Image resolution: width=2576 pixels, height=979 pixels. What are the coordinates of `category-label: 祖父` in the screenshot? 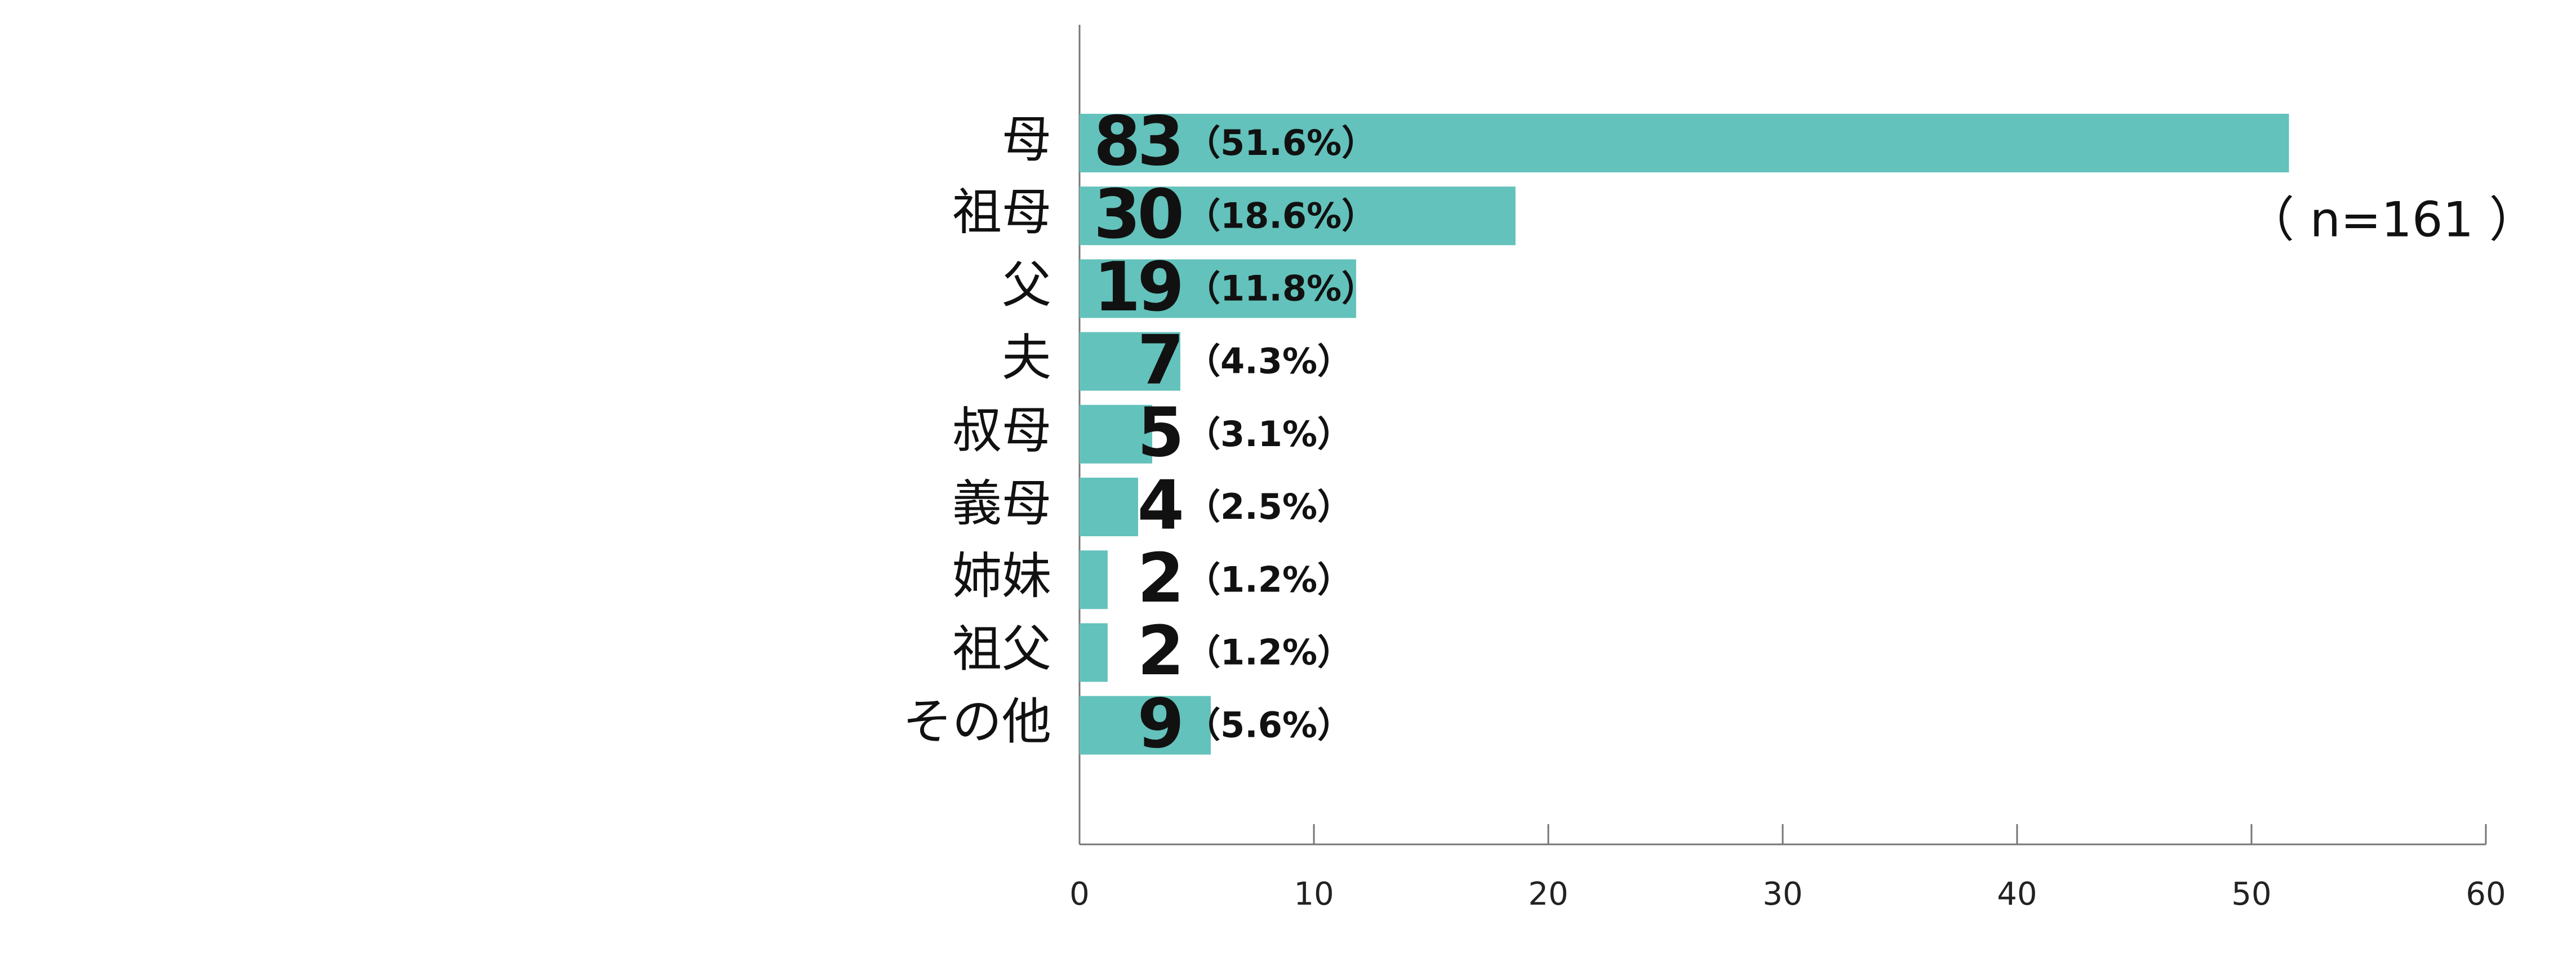 It's located at (1002, 649).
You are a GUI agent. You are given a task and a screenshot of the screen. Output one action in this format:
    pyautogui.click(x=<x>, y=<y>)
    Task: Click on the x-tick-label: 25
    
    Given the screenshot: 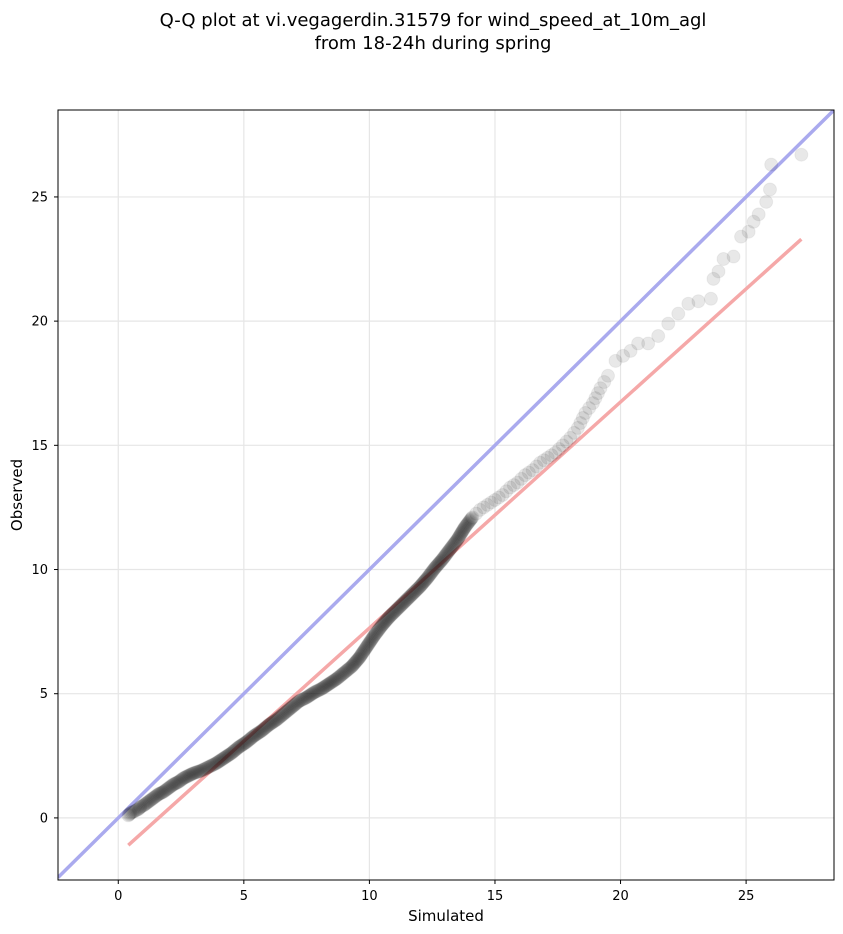 What is the action you would take?
    pyautogui.click(x=746, y=896)
    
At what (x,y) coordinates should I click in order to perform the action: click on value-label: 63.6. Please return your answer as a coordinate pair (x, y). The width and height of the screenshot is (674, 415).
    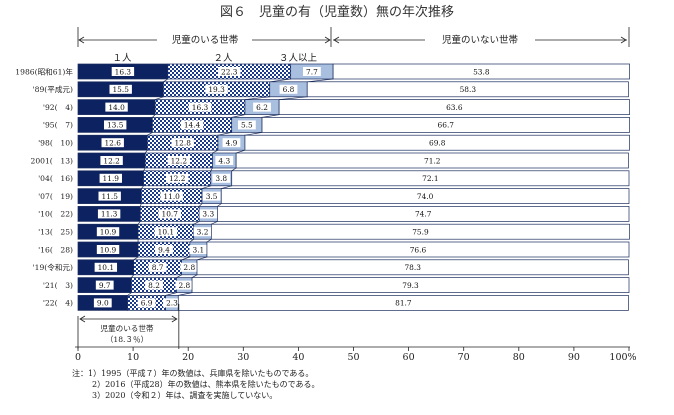
    Looking at the image, I should click on (454, 108).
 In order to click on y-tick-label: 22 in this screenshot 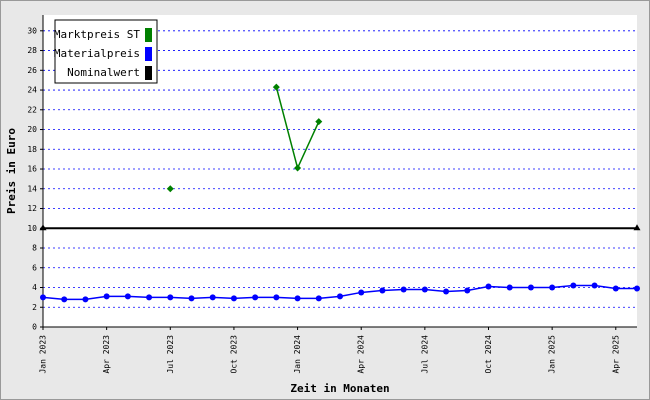, I will do `click(32, 110)`.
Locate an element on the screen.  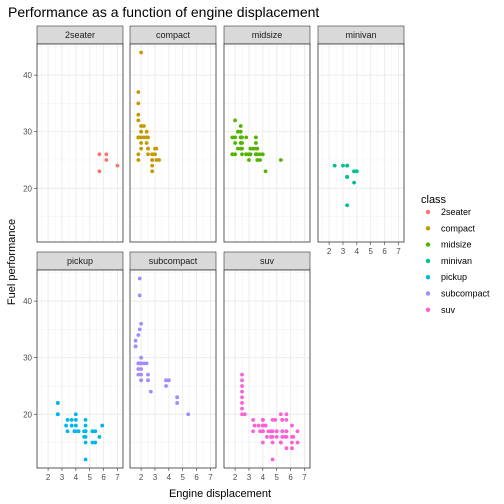
panel-background is located at coordinates (80, 369).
• • • • •
■ **WHAT YOU NEED TO DO**: Gather each line of the listing above that contains the word "should".

■ **THE COMPLETED TASK**:
At what (x,y) coordinates should I click in order to perform the action: click on value-label: 63.6. Please return your answer as a coordinate pair (x, y). The width and height of the screenshot is (674, 415).
    Looking at the image, I should click on (454, 108).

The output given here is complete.